Even if you consider my likely ER negative status, for which they had only 3 years of data (apparently they only started checking these hormone receptors in the very late 1980's), my 3 year survivability is more than 95%.
Unfortunately, this data is not as "modern" as we might like it to be, with statistics that end with 2001.
So, what are the potential benefits of doing chemo, assuming I could magically escape each and every long-term side effect?
Here's a link to the math calculator; remember when I said I just wanted this to be a math problem? I've learned a great deal in the last couple of months, and it's just not that easy!
I enter my age, size of tumor, grade and type of tumor, and hormone receptor status (using negatives for now).
The result is that there is a 22.6% death rate from cancer within 15 years. Having no chemo treatment shortens my 24 year life expectancy to 20 years. If I proceed with the CMF chemo protocol, it buys back 229 days. Hmmm.... and that doesn't count any impact from the chemo, like leukemia. I would go through chemo hell for 229 days...doesn't sound like much of a deal to me.
The picture improves if by some miracle my hormone receptors are declared positive. With hormone therapy and no chemo, the 15 year cancer death rate is 12.2%. Of course, now we're talking about osteoporosis as a side effect, but that can be treated.
I haven't mentioned much about Xeloda because I haven't yet found the clinical trial data that discusses its success rate. I know it's being used by women who are Stage IV as they tend to cycle through various lower dose chemo drugs hoping to keep their metastises at bay. That would not be applicable in my situation because....

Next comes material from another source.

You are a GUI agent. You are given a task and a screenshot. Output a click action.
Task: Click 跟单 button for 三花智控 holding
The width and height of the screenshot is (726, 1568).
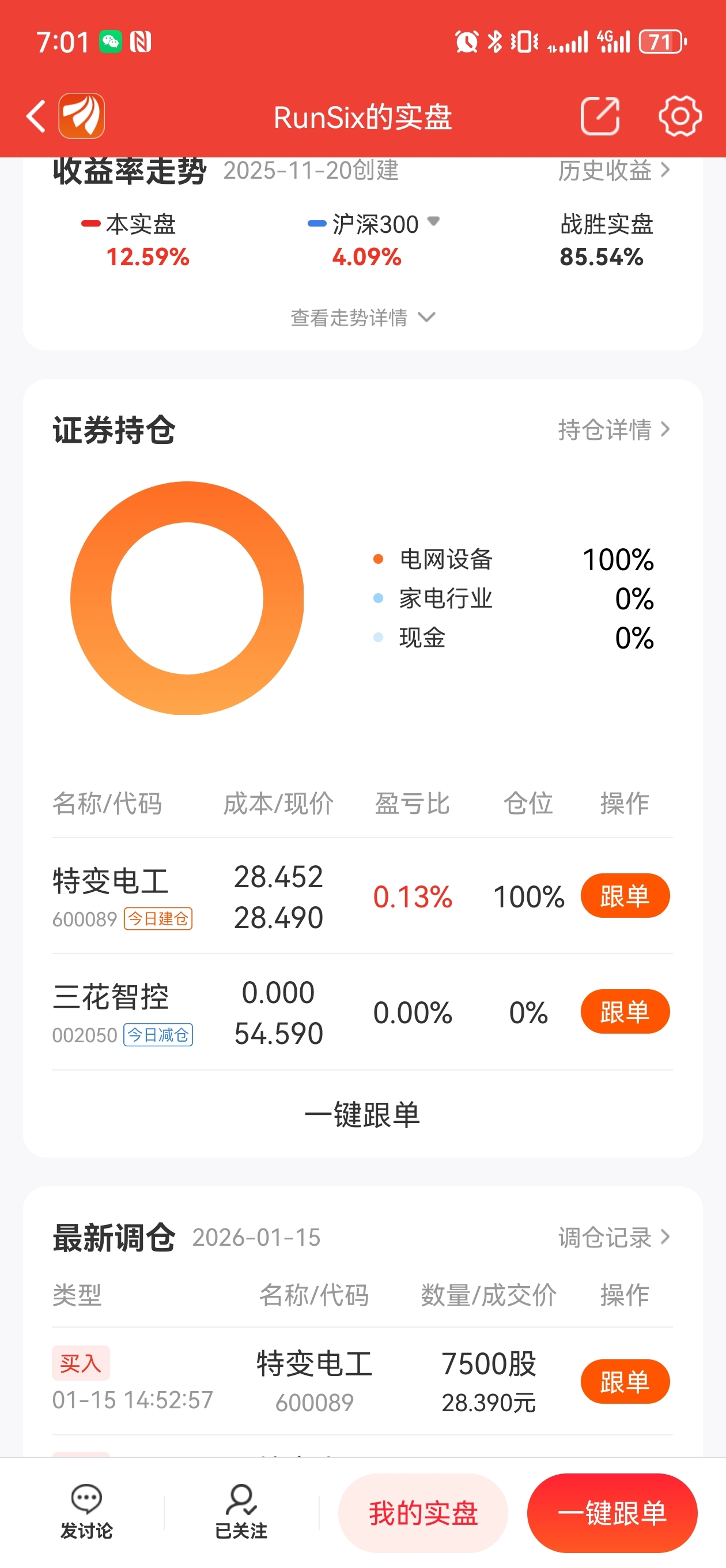coord(625,1012)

There is no way to prove or disprove whether or not a single cancer cell made it past the Sentinel Node. We know the nodes were clear. We know that cancer cells typically go to the Sentinel Node first, before entering the rest of the body. We know it was a very, very angry, fast-growing tumor that couldn't have been there very long or it would have been ginormous with its 90% proliferation rate.
Here's where we are leaning:
If the new pathology report indicates positive hormone receptors, even weakly, then we will likely want to do something about anti-hormone therapy. There is some likelihood that it might not be that effective under those circumstances. We would probably take a "natural" approach to reducing my hormone levels, which can be checked via bloodwork to attain the same level that the anti-hormone drug would achieve. If the pathology report surprises us with "positive" news (an unlikely scenario but one can hope), I will take the anti-hormone drug.
Chemo does not seem to offer an acceptable risk/reward benefit.
Don't lose sight of the positive numbers - 70% chance of no distant recurrence in the next 10 years. 95-100% chance of surviving 5 years. 77.4% chance of surviving 15 years.
And one other thing...triple negative cancers typically recur in the first two or three years. After that time, the risk is the same as the hormone positive cancers.
And research continues with new breakthroughs each and every day.
OK, now my brain hurts (and if you've stayed with me up to this point, yours does too!!!) and I need to stop thinking about this for a while. Not sure what we are doing for dinner, but I think we need to do something fun. Maybe a trip to Justus Drugstore for their delightful Sangria is in order.